Die DA-Collection sammelt und bewahrt nicht ausschliesslich Editionen. Natürlich müssen auch andere Werkformate erhalten werden. Für viele wird es notwendig sein, spezifische technische Lösungen zu entwickeln oder - wie im Fall der prozessualen/interventionistischen Werke - adäquate dokumentarische Formen zu finden. Den monetären Wert künstlerischer Arbeiten kann schliesslich nur der Markt, genau genommen sogar nur der Sekundärmarkt (Auktionen) bestimmen.

Damit spielt in deiner Praxis das Aufbauen, Ausbauen und Sichern von ­institutionellen Strukturen eine grosse Rolle. Diese Tätigkeit geht weit über das Kuratieren im klassischen Sinne hinaus...

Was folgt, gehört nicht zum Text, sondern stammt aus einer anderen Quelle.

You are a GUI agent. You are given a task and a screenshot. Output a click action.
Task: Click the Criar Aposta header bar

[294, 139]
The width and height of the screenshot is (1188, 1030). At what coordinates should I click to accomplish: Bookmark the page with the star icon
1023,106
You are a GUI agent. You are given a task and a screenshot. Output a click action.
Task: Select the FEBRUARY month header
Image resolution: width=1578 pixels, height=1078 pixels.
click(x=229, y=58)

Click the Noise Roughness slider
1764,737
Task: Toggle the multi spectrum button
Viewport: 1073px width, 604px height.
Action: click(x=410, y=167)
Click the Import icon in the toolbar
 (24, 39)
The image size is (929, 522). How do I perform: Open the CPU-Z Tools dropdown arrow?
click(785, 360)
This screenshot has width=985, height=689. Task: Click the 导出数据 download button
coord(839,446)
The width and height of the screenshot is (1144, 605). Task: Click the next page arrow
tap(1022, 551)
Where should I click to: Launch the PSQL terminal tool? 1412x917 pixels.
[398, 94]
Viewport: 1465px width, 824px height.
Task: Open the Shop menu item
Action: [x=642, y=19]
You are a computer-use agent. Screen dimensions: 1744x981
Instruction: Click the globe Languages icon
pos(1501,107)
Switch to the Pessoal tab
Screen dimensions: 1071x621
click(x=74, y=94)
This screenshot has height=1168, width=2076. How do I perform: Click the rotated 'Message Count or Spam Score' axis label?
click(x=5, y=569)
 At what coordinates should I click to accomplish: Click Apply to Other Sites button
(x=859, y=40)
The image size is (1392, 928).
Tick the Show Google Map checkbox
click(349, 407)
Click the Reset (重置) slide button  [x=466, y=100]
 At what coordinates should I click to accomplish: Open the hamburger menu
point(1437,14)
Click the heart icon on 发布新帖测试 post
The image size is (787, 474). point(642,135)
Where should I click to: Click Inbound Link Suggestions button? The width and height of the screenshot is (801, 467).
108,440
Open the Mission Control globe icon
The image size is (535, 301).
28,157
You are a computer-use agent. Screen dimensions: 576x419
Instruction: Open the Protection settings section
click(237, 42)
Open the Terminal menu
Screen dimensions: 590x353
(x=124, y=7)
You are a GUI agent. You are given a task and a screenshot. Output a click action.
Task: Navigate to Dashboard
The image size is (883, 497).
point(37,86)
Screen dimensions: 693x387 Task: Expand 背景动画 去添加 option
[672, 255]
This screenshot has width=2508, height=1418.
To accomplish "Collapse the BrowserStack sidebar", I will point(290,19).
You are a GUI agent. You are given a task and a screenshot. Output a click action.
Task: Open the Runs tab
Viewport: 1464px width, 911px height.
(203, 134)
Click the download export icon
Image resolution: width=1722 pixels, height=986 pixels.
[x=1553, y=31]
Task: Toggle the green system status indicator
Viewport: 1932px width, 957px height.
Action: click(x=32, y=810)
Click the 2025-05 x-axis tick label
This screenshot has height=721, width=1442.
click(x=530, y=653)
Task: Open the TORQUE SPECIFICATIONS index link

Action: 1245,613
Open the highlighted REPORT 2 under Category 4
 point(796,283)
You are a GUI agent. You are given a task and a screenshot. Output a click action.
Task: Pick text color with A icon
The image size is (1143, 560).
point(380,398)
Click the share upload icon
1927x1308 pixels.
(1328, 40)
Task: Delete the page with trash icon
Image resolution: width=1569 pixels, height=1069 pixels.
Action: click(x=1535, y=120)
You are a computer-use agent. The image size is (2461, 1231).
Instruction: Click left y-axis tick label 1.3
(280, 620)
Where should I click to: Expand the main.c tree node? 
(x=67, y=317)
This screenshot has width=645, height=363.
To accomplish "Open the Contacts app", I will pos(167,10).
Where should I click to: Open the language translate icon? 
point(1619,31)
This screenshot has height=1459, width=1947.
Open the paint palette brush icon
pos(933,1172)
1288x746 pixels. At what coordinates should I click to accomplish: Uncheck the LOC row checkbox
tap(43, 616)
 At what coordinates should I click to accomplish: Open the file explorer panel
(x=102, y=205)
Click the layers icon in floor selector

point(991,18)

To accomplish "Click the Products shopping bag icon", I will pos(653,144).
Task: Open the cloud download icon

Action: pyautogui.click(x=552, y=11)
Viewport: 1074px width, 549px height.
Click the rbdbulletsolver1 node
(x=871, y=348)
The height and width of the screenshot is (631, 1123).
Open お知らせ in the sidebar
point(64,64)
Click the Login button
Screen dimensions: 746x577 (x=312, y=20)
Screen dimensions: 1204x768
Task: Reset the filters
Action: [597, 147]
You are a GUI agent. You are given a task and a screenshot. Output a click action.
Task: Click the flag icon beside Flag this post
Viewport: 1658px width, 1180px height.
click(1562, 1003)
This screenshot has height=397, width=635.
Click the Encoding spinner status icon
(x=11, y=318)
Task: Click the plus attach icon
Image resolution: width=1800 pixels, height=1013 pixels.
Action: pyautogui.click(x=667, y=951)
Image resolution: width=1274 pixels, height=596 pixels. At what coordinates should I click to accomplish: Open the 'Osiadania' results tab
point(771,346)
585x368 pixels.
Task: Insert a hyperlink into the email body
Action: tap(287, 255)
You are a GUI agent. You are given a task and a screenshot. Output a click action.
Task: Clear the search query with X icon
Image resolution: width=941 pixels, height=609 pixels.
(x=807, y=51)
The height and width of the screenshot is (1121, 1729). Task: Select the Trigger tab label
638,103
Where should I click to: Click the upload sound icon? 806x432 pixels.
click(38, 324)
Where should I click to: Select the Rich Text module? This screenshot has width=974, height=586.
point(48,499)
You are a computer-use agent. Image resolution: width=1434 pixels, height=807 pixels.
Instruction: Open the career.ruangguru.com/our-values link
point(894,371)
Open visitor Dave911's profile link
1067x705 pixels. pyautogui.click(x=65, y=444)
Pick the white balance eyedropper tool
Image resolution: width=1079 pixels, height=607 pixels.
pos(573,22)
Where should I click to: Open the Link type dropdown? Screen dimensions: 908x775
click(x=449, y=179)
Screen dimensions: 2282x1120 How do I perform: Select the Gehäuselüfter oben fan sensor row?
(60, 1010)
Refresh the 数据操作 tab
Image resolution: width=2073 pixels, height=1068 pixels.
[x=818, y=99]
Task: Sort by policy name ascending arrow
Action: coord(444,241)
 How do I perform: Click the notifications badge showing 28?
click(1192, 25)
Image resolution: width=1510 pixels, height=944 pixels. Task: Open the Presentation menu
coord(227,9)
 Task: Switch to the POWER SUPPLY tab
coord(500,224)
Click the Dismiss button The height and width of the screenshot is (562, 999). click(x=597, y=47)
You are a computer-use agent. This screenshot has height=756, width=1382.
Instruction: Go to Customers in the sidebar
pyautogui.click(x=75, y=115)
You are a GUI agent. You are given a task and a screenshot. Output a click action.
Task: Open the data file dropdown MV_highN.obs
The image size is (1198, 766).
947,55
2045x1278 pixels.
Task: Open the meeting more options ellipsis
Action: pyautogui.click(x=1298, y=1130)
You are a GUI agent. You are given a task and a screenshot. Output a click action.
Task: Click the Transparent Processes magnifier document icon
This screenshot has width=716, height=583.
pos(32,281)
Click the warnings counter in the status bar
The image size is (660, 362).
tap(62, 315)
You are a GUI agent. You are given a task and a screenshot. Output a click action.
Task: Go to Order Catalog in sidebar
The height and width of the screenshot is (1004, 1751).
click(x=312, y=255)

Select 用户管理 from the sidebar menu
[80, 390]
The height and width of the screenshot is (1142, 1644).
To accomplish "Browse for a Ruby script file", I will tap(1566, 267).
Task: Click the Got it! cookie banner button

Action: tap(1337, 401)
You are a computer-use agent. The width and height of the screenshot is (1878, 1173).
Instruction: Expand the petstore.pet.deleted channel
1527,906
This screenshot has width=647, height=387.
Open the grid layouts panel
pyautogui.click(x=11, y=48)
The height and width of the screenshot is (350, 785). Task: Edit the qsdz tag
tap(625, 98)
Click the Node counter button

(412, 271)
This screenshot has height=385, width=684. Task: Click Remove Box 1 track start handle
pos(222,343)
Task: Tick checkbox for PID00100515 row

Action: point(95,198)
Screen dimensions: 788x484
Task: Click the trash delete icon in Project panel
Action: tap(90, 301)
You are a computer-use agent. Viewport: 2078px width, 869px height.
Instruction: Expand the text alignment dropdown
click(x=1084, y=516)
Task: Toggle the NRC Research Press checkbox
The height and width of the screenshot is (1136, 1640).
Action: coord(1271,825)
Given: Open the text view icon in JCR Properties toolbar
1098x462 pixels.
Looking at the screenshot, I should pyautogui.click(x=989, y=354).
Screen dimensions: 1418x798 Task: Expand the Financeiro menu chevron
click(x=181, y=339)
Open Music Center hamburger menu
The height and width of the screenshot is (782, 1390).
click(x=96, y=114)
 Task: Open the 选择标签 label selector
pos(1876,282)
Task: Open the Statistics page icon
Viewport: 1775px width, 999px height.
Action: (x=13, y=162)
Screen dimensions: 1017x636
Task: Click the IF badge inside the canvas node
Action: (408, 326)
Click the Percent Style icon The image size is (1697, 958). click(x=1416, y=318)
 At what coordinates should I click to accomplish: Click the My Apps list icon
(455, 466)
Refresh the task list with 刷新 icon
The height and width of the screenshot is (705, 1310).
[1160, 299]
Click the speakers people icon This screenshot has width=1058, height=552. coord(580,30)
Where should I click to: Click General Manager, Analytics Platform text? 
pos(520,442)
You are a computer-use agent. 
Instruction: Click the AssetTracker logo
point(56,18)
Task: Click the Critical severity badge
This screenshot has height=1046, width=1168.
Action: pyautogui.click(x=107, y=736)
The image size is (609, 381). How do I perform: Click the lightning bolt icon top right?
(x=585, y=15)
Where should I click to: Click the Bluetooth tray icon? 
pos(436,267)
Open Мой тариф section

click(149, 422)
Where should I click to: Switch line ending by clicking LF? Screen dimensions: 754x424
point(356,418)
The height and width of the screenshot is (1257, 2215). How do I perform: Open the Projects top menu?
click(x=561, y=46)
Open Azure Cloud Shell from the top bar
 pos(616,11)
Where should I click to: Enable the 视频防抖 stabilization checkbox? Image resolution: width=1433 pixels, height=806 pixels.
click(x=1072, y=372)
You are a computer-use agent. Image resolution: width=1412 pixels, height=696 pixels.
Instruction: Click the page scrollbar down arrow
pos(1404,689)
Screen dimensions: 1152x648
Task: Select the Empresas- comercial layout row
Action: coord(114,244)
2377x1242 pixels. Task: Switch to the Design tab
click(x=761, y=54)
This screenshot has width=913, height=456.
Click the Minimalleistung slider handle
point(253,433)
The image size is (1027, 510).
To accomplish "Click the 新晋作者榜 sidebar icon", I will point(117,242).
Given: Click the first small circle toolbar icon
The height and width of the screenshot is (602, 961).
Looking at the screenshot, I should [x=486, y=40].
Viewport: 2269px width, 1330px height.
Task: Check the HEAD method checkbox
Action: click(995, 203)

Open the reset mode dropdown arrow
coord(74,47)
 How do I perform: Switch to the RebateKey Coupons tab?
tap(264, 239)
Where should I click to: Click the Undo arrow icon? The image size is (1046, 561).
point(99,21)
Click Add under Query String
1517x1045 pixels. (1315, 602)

... und sie bedeutet in erster Linie organisatorische, administrative und politische Arbeit, die mich entfernt von den Inhalten, die mir eigentlich wichtiger sind. Aber es sind am Ende gerade diese Tätigkeiten, die es erlauben, inhaltliche Kontinuität herzustellen. Tatsache ist, dass wir uns laufend neu erfinden und damit immer wieder neu verorten müssen. Mit dem «Haus für elektronische Künste» vollziehen wir den nächsten, aber sicher nicht den letzten Schritt dieser Entwicklung.